- [Page text]
## Begin

On Vitruvius platform, users can perform a double role: (1) all users can make voice queries that will generate multimedia web applications, and (2) users send sensor data from their vehicles to the platform so they can be used in the generation of applications. Data can be shared globally or with the specified users.

Fig. 1
figure 1

Platform’s architect diagram

From a technical point of view, the platform follows a client–server structure (Fig. 1). The server works as the core of the platform being in charge of the user’s queries, management of vehicle data and the generation of web multimedia applications. Client applications can be used in two ways: the simplest consists of a mobile application that users can use to create consults with a voice interface and the complex fragment is reserved for driving users that upload their vehicle sensor data to other users. Collecting data from the vehicle requires the installation of a hardware OBDII.

Below the more relevant parts of the platform architecture will be detailed.

3.1 Platform core

The platform’s core is located in the server side. It has three main functionalities: (1) Manage the reception and delivery of the data that the platform needs. The information consists of technical data from vehicles connected to the platform that will allow an online access to the generated applications, (2) Management and storage of data received from vehicles connected to the platform, and (3) Processing the user specifications to create a base for the web multimedia application generation on-demand. Applications perform data analysis stored in the platform to satisfy the user needs.

Fig. 2
figure 2

Voice interface generating flow. Application generating process with initial state, processing nodes and the resulting possible applications

The platform core contains specific modules in charge of the functionalities presented above:

  1. 1.

    Communication manager module To manage the constant fluid of data from client applications, different kinds of communication protocols have been used. The information received from the vehicle and mobile device sensors includes speed, acceleration forces, geographical points, engine revolutions per minute, coolant temperature, throttle position, etc....

  2. 2.

    Data warehouse module All the information regarding the vehicle information and user preferences is contained in the warehouse. Additionally, a web application server is running to ensure the availability for the deployed applications of users. This information can be added through the web interface since adding this information through the voice interface can be very tedious. The voice interface will look for the user’s content when creating new applications.

  3. 3.

    Application generator module Every user of the application can make its own web applications through the application generator. A modeling XML domain-specific language has been created to generate the applications. The XML file is built by the speech recognition system on the mobile device application that generates a tree with the user input option that will later convert into an XML file. The XML is written in an extensive specific domain language, especially designed for the platform that allows the specification of vehicle-related programs. When the XML file arrives to the platform core, it is processed using an interpreter. The interpreter is in charge of building a memory tree that helps generate the code for each of the elements found. Once the code is finished, it is deployed in the web application server in the Data Warehouse module, allowing it to be accessed in a few seconds after the creation of the application.

3.2 Client applications

Client applications are an essential part of the platform. Clients can interact with the platform in three non-exclusive ways. (1) By sharing information from their vehicle connecting OBDII hardware to the vehicle that communicates to a Smartphone, tablet, or laptop through a Bluetooth interface (Espada et al. 2013). (2) Generating applications The user uses a voice assistant from his mobile device to determine the web application that he wants to develop. Once the application specification has ended, the information is sent the platform’s core to create the application. (3) Application usage, the applications that are generated with HTML5, which is based on web standards, implies that they can be visualized from any standard Internet browser.

## End

- [Dataset entries]
## Begin

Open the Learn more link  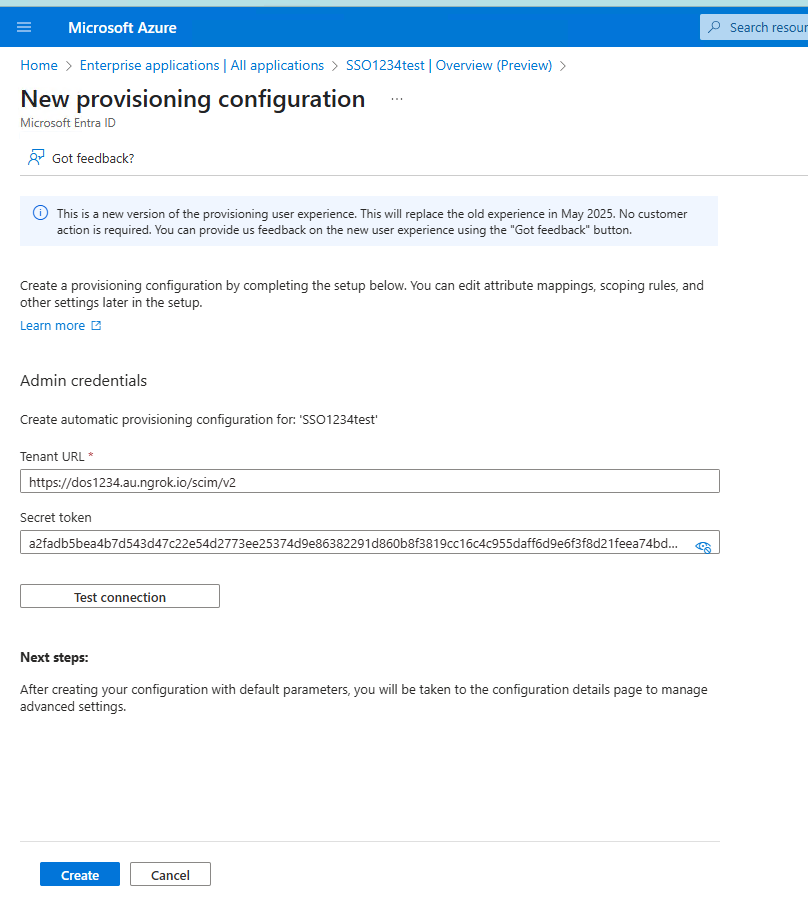coord(52,325)
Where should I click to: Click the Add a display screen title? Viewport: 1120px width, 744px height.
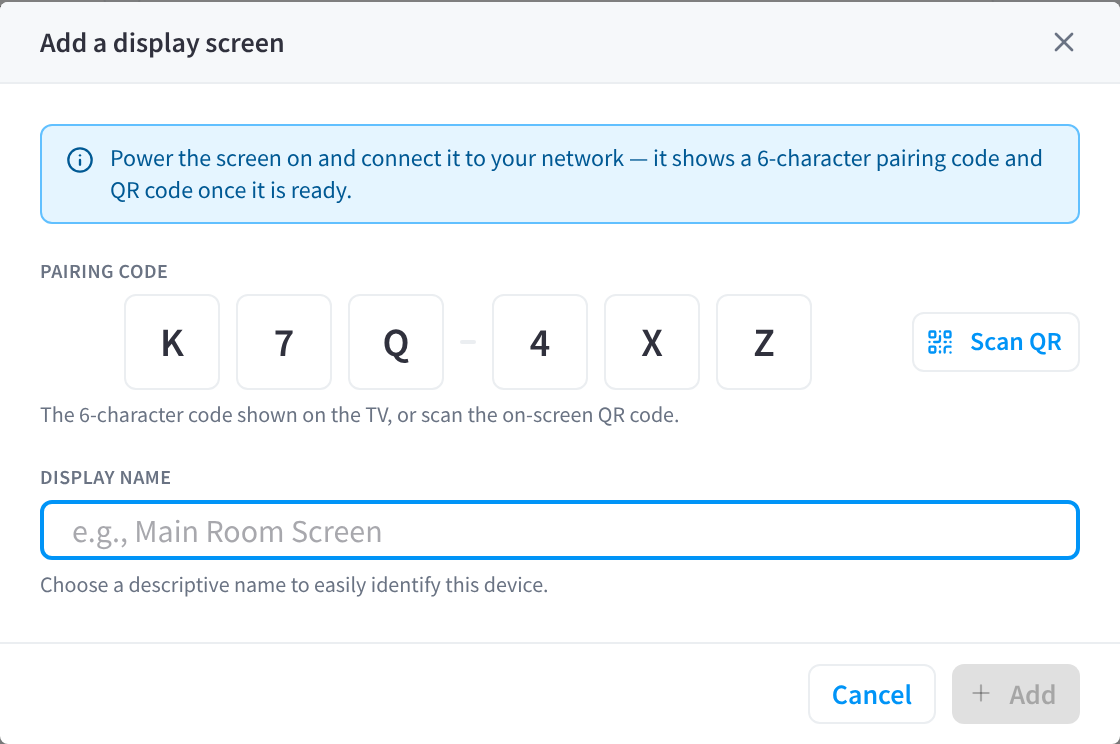click(162, 43)
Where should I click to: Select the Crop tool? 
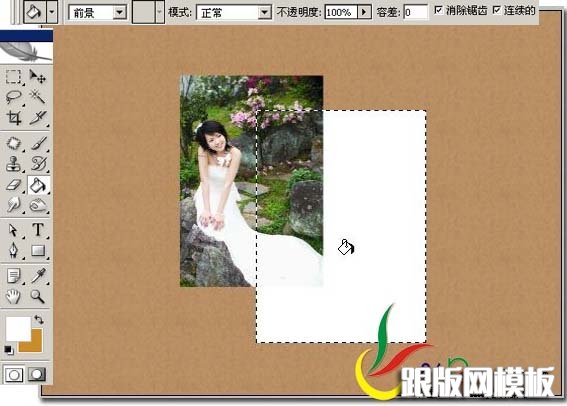(14, 117)
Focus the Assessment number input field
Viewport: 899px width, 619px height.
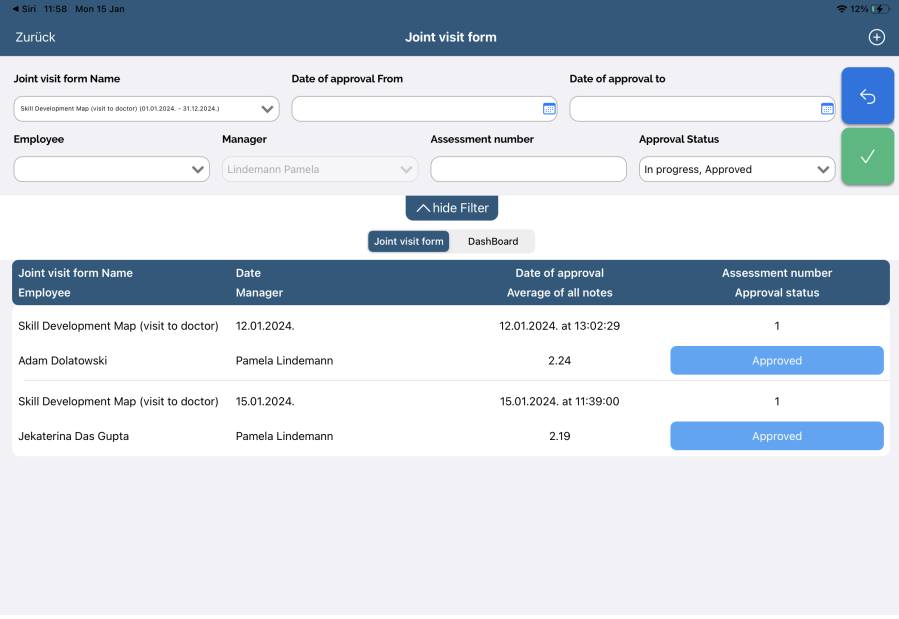click(x=528, y=169)
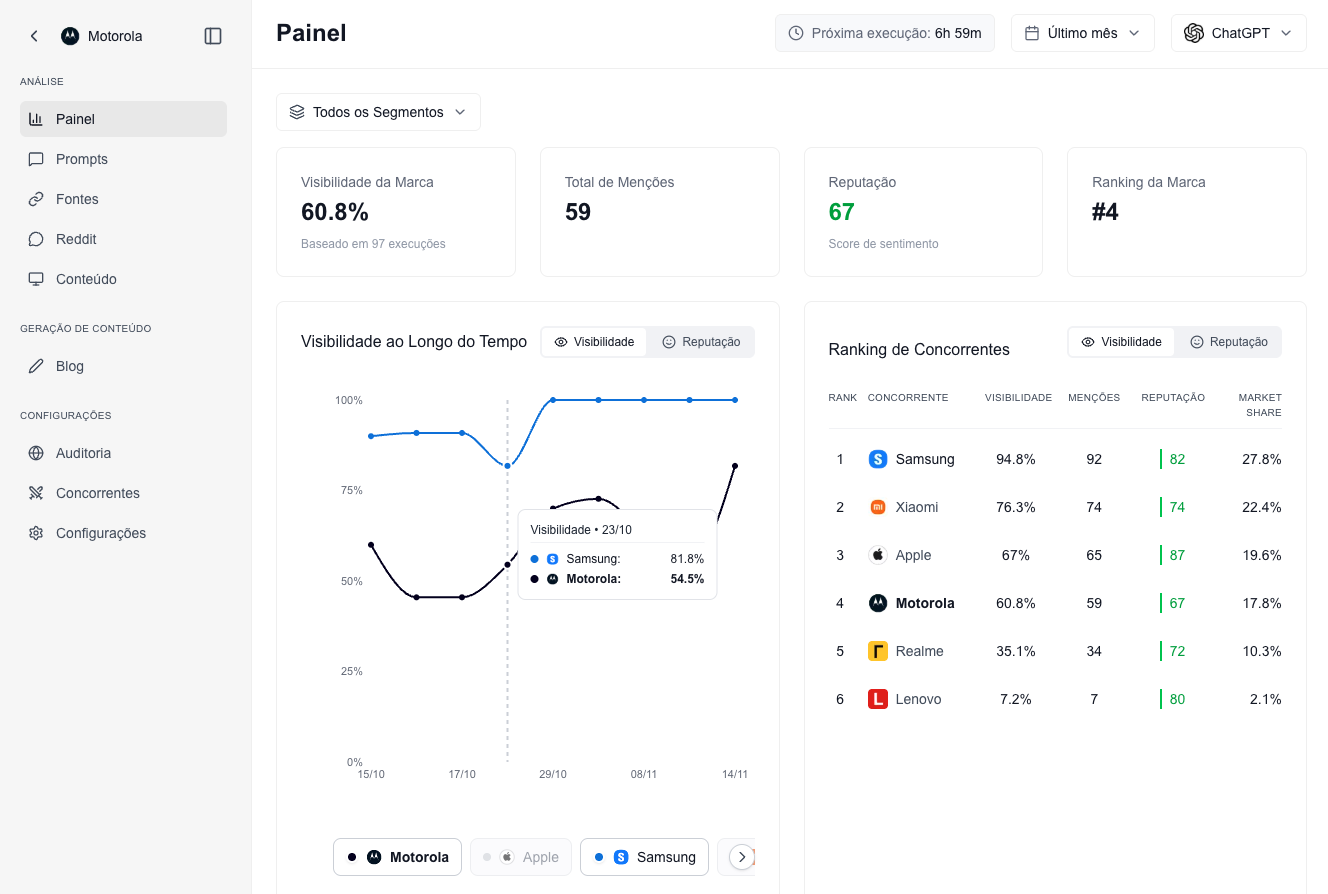The width and height of the screenshot is (1328, 894).
Task: Switch ranking table to Visibilidade tab
Action: 1121,342
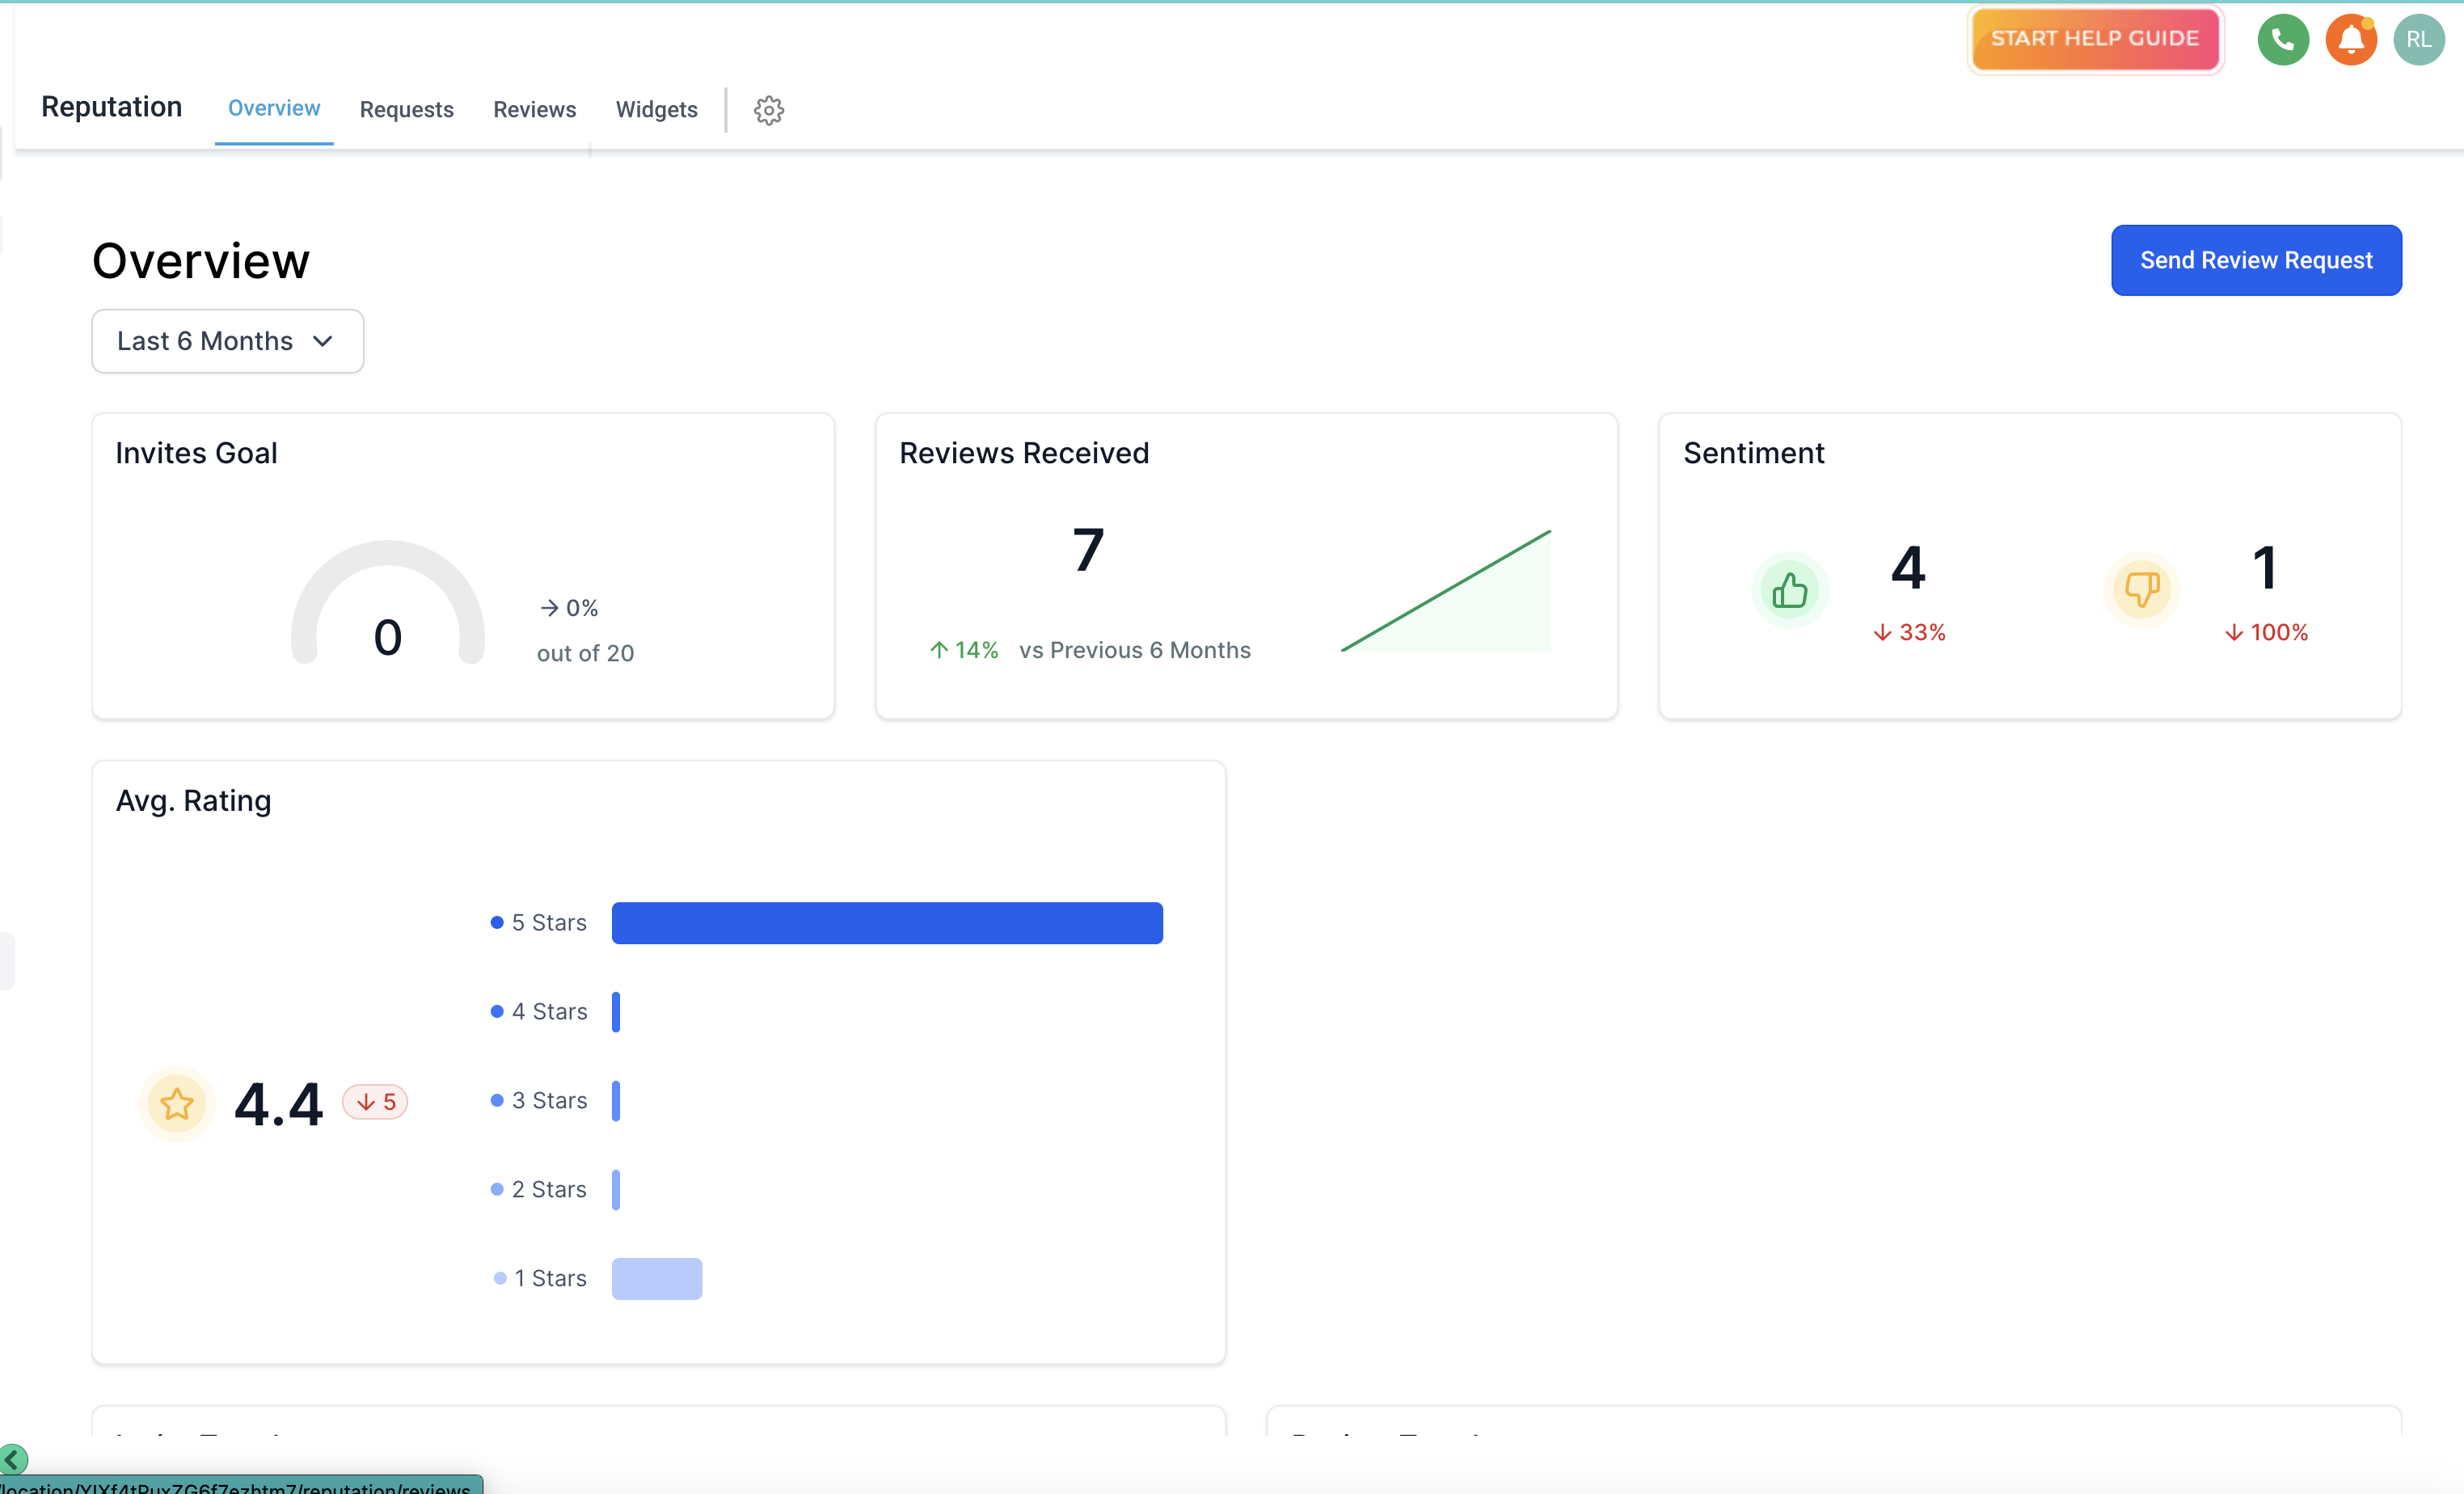Click the red down 5 rating badge
The width and height of the screenshot is (2464, 1494).
pyautogui.click(x=375, y=1102)
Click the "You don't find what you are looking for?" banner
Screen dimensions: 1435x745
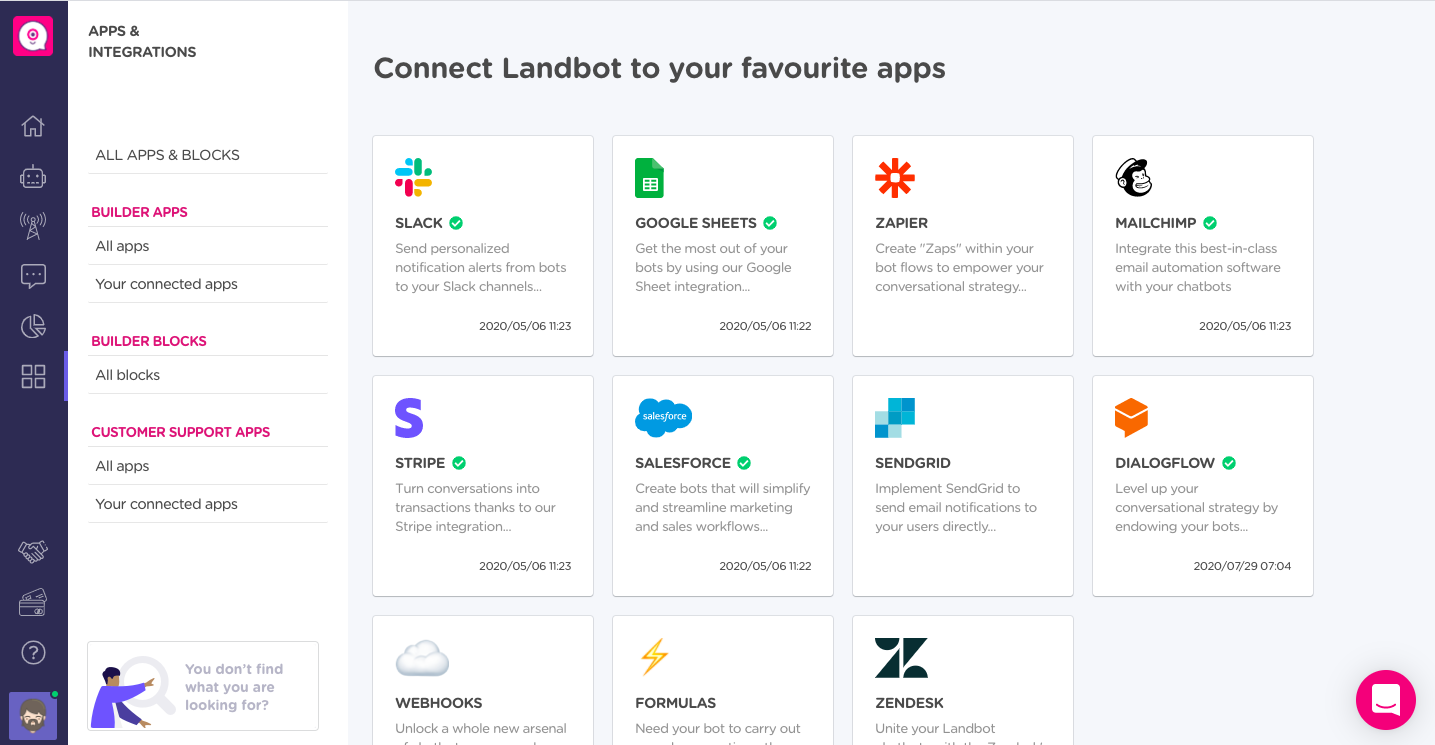(x=203, y=686)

## End

- [The tasks]
**A.** Reproduce the part of the Vitruvius platform text from "Data warehouse module All" to "creating new applications.".
**B.** Translate this sentence from the Vitruvius platform text into Spanish: "Collecting data from the vehicle requires the installation of a hardware OBDII."

- [The replies]
**A.**
Data warehouse module All the information regarding the vehicle information and user preferences is contained in the warehouse. Additionally, a web application server is running to ensure the availability for the deployed applications of users. This information can be added through the web interface since adding this information through the voice interface can be very tedious. The voice interface will look for the user’s content when creating new applications.

**B.** La recopilación de datos del vehículo requiere la instalación de un hardware OBDII.